Bing, bao and bubble tea: it’s not the hotel lobby café you know

You have to love the audaciousness of a carb-on-carb dish, which defies convention to give us gems from the culinary canon like potato pizza, red bean mochi, and the glorious chip butty.

The latest to straddle that fine line between crazy and genius is all-day CBD eatery Goldie Canteen, which has created a macro-busting frankensandwich that stuffs instant ramen and peking duck between its bready borders. With crunchy, toasted sourdough couching the slip of noodles and hoisin sauce, bolstered by a layer of juicy shredded duck meat, it may sound like the brainwave of a stoner or a child, but there’s no denying it strikes those pleasure receptors square on.

A second punt on the format is a take on jianbing, a Chinese breakfast street food. Thin, crisp crepes are given a wash of egg and earthy fermented soybean paste before being wrapped around a hot baton of youtiao, deep-fried dough crullers with an oily crunch. True jianbing fans will find Goldie’s take a lightweight cousin of the real thing, which is traditionally packed with scallions, sesame, wonton crisps and pork floss, but context forgives. After all, you couldn’t get much further from a Shanghainese pavement than the lobby of the Novotel Melbourne Central.

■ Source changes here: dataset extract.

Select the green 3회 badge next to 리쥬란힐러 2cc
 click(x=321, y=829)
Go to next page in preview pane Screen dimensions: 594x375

It’s an unexpected move for a hotel chain to open a bright Asian-inspired café, one that sports cute cartoon graphics and neon lights while spinning bing, bao and bubble tea. As could be expected, in the process of giving street food a hotel-ready polish they’ve also buffed out some of the kick. Pork belly bao sport wobbly layers of fat and nudge-apart tender meat, but it could do with a sprinkle more five spice in the braise and a smudge of sauce to tie it all together. And while chewy tapioca pearls have plenty of bounce, they swim in drinks with a heavier hand on the syrup pump than the tea plunger.

For best results stick with those turbocharged toasties, which include a chicken katsu and togarashi mayo number and a kimchi and char siu grilled cheese – delicious on their own merit without an OG to compare them to.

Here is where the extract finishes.